Ukiah put up his hands, warning off their attack. "Wait!" And when the cultists didn't fire, he continued, trying to keep his voice level. "They're human. You mustn't harm them. If you hurt them, they're not like me—they won't survive what you've done to me! Please don't involve them."
"We'll leave them in peace as long as you cooperate with us." Ice motioned for him to sit. "Eat, and then we'll start working."
Ukiah sat stiffly and ate only because he would need the food later, after he learned where the Ae were stored.
***
After a tense dinner, the cultists split into two groups. Ice, Mouse, Ether, and Link herded him like shepherds with a flock of one into the living room, which was crowded with computer equipment. The rest stayed to clear the table and relieve those who hadn't eaten yet.
They indicated where Ukiah should sit, and Mouse settled nervously beside him.
"We've got hours of recordings, broken up into shorter sound bites to make them easier to handle." Mouse handed him a headset. "What we're going to do is play a recording for you to translate. Speak into this microphone. It's hooked to that computer there with speech-recognition software. It will type in your translations as you talk."
"Okay." Ukiah slid the headset on.

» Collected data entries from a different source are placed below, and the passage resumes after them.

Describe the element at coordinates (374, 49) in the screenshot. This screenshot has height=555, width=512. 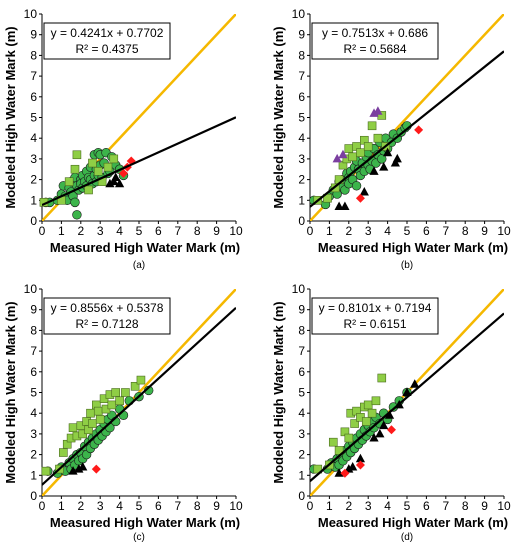
I see `r-squared-label: R² = 0.5684` at that location.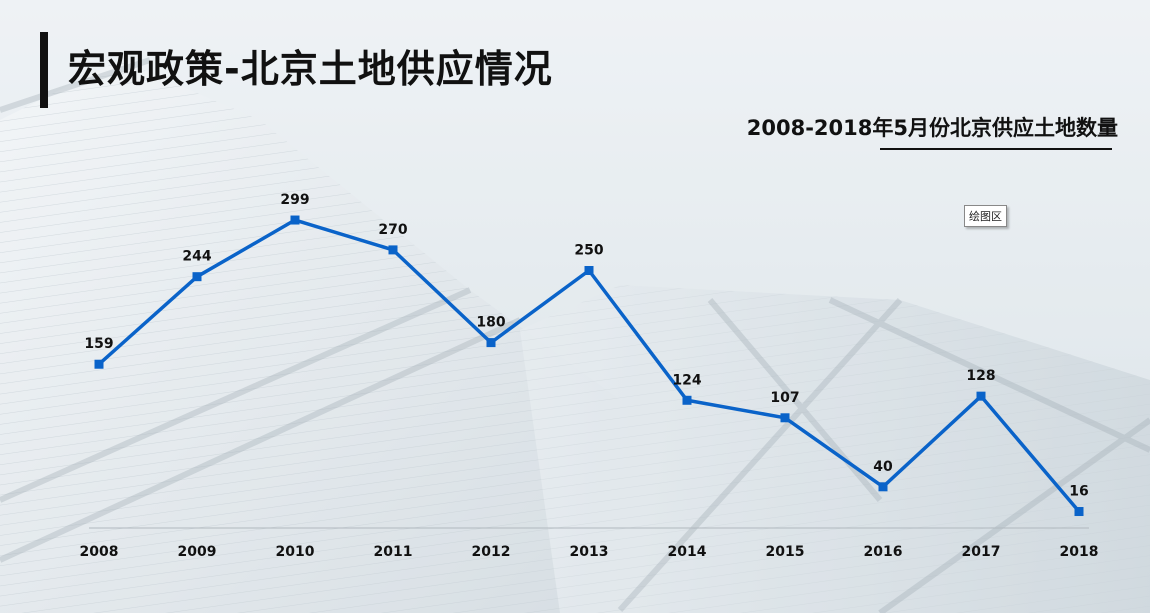 The image size is (1150, 613). I want to click on data-label-2008: 159, so click(98, 344).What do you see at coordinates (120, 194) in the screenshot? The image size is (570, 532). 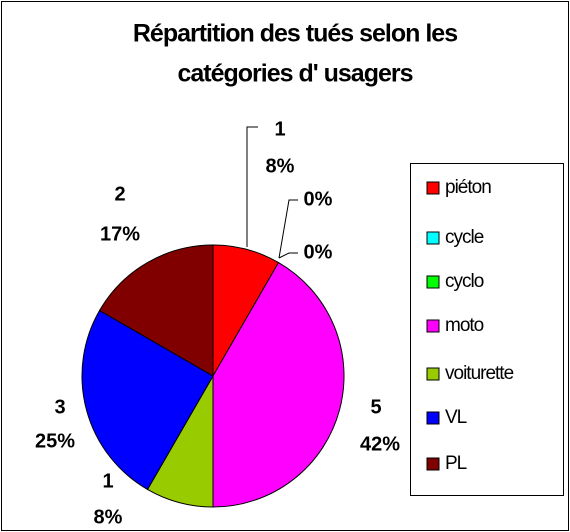 I see `data-label-count: 2` at bounding box center [120, 194].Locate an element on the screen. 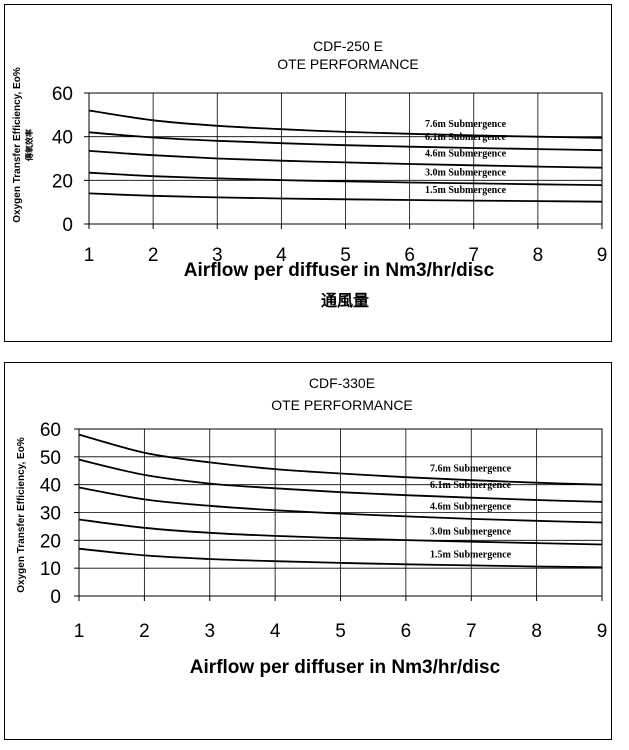  y-tick-label: 30 is located at coordinates (50, 514).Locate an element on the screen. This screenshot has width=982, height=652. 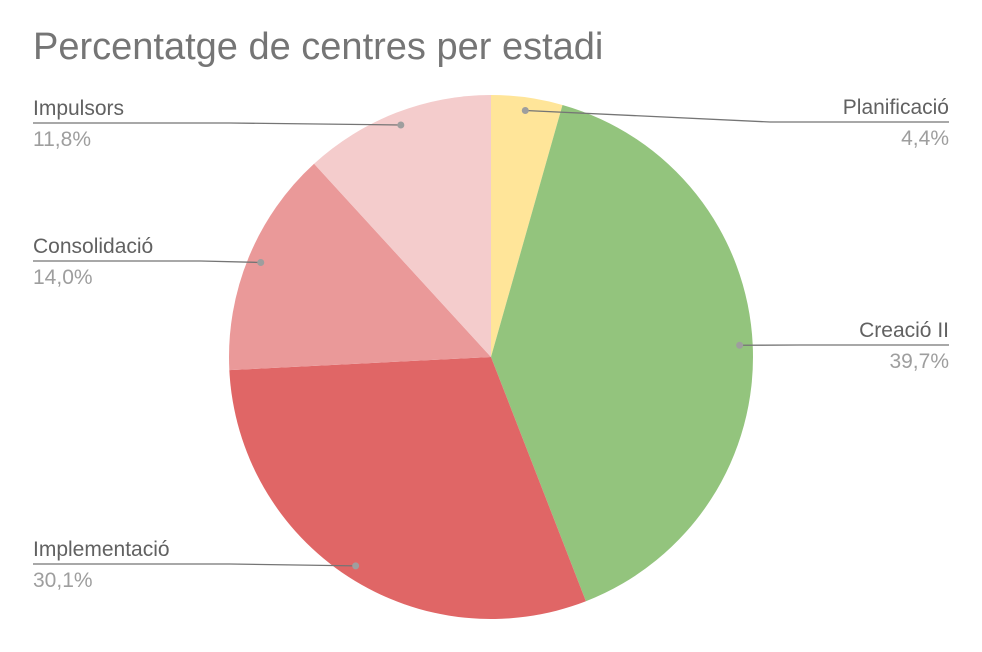
slice-value-label: 14,0% is located at coordinates (63, 278).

The word "okay" appeared on the monitor beside him.
"Here's the first." Mouse opened a folder labeled "Angel" and clicked on the first file.
A man spoke, in Hex's emotionally dead voice, a phrase in the Ontongard language: "Returning/rejoining/regrouping at gathering/den/nest."
"The speaker is returning to the nest," Ukiah said, and the words wrote themselves on the text.
Mouse glanced to Ice, who nodded. "All right, and the next one?"
They played through eleven more segments, growing longer in length, but of no great importance; all in Ontongard with no English intermixed. The speakers changed, but not the tone or delivery. Played back-to-back, it was like listening to a dozen people trying to mimic one person. Mouse nodded as Ukiah translated them, as if he already knew what the clips contained.
They were testing him, Ukiah realized. They were seeing if he actually understood the language and was not just making up random comments.